Threat Intelligence – the new front line?

For many years our front line of defense has been the humble Firewall.
A firewall is a software program or piece of hardware that helps screen
out hackers, viruses, and worms that try to reach your computer over the
Internet. It works as an On/Off switch, driven by a static set of rules for the
source (IP address or port), destination (session), and application. Even
modern architectures (called “Next Generation”) can be defeated because of
limitations on processing power, which determines the number/complexity
of rules and the depth of inspection of the packets that pass through. Think
of a firewall as a switch with limited brainpower. That’s why you also need
second-line and third-line defenses, such as anti-virus software to detect
malware that slips through the Firewall.
Now all that is about to change. There is a new breed of network appliance which
separates the switching from the brain, thereby allowing each to do a much better
job – the switch can now control all inbound and outbound Internet traffic and also
inspect all internal traffic on your Intranet; and the brain allows far more complex
rules to be used. Such complexity would be unmanageable if the rules had to be
manually updated, and the breakthrough comes because the brain is fed by realtime
threat intelligence sources. There are now a number of such sources available,
including CrowdStrike, Cyveillance, ThreatConnect, ThreatTrack, iSight, and a
comprehensive feed for the BFS sector (the Financial Services Information Sharing
& Analysis Center, ISAC). Just as stock market traders use feeds from Bloomberg,
Moody’s, Thomson Reuters etc. and process them with low-latency algorithms,
so does this new cyber security appliance. In the latter case, the result is far more
actionable, because the real-time threat intelligence can be used to immediately
block IP packets, thereby extinguishing the compromise attempt at source without
human intervention.
The difference between real-time and non-real-time is highly significant,
because it breaks the traditional paradigm of Prevent/Detect/React.

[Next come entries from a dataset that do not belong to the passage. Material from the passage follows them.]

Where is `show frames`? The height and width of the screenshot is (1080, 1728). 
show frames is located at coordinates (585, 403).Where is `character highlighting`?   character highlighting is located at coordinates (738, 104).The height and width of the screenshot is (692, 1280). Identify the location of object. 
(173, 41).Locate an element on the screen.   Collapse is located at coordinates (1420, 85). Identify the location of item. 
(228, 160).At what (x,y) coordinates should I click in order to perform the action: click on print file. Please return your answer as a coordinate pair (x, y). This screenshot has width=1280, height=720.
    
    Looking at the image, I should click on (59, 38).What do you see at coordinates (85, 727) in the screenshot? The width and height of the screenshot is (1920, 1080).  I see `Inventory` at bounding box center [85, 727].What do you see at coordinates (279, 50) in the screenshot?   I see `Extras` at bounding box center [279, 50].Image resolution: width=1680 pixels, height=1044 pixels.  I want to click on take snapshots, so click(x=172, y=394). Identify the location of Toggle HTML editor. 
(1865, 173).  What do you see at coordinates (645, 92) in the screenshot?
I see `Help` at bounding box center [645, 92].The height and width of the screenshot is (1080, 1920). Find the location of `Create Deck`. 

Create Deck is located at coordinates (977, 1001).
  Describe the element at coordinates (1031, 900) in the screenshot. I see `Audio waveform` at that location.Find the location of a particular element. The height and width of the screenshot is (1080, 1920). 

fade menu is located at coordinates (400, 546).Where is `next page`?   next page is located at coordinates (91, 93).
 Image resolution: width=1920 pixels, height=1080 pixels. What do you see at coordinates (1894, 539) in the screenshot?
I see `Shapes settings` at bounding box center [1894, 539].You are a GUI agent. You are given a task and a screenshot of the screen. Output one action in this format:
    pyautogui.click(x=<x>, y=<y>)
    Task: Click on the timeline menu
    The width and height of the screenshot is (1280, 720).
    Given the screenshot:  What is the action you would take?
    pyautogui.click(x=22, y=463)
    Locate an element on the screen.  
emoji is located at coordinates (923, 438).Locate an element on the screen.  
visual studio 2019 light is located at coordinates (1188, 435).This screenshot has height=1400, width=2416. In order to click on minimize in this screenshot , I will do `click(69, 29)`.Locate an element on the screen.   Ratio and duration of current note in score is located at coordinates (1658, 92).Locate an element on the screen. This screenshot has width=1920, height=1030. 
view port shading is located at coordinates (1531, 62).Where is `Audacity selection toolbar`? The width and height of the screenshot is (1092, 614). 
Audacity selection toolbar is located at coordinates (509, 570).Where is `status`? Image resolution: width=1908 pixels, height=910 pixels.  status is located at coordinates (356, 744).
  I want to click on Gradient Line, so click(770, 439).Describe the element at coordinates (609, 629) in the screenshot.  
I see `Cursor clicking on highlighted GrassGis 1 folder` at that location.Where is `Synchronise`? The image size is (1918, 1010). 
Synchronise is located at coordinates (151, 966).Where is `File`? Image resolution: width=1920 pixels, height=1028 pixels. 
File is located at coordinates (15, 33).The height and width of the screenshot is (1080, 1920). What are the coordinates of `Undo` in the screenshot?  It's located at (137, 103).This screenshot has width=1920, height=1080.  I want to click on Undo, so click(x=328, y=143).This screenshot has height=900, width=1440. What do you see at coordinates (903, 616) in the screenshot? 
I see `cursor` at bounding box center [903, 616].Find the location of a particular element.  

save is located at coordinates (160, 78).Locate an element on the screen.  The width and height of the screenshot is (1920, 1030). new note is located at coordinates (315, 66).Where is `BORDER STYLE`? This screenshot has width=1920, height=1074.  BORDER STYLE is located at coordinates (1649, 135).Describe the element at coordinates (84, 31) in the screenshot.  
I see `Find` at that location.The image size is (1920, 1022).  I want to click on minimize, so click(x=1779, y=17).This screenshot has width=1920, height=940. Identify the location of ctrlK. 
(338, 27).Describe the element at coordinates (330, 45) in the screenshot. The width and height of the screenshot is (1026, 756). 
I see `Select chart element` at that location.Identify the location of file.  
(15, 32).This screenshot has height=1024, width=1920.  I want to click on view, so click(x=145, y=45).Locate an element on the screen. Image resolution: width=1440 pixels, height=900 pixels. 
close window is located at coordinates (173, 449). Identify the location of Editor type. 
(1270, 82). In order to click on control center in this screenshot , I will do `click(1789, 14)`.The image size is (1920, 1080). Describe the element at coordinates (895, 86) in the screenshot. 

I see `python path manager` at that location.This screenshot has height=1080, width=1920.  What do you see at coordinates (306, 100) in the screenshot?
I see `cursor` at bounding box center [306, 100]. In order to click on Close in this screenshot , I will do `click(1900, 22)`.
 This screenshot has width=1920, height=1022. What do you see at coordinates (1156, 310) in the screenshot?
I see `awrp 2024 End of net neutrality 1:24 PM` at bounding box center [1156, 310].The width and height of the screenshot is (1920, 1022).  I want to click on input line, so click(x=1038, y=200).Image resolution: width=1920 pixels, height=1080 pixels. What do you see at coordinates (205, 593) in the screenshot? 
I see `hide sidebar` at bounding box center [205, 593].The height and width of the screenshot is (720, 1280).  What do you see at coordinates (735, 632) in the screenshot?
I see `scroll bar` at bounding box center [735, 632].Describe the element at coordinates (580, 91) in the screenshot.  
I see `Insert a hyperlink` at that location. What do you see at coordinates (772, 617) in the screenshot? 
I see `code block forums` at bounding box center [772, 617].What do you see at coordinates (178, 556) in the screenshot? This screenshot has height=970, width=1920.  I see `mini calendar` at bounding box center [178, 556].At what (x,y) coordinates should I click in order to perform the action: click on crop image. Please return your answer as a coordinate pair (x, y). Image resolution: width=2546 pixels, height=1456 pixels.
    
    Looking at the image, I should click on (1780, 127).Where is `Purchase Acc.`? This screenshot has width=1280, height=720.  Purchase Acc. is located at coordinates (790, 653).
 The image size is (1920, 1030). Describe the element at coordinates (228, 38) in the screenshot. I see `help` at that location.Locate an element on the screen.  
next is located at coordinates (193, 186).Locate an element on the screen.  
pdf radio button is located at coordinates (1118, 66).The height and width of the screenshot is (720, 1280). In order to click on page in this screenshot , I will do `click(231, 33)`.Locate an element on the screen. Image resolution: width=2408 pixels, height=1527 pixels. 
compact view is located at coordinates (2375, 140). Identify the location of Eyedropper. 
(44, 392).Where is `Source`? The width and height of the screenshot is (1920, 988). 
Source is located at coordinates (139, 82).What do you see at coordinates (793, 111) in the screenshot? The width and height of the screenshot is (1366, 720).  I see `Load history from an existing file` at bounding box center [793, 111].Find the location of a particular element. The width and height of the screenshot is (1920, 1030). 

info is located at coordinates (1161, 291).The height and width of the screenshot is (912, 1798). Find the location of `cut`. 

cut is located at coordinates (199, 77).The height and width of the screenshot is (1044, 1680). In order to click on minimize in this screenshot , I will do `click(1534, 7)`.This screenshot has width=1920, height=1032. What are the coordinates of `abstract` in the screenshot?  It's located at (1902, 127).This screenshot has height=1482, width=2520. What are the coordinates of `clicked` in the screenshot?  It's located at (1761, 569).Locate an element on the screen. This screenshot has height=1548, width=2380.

Conventional wisdom says that you do your best to prevent malware getting
into your network; then you work hard to detect patterns of known code; and
then you mobilize your team to clean the malware out of your systems. Antivirus
signature downloads from companies like McAfee, Symantec and Trend
help to respond within a day or so of a new threat emerging. But typically it
takes a company an average of 212 days between intrusion and detection,
and by then the damage is done and the clean-up effort is huge. Just think of
the savings you could make if the entire process was automated in real-time,
and that is now possible with this new breed of devices capable of over 700
trillion effective security decisions per second.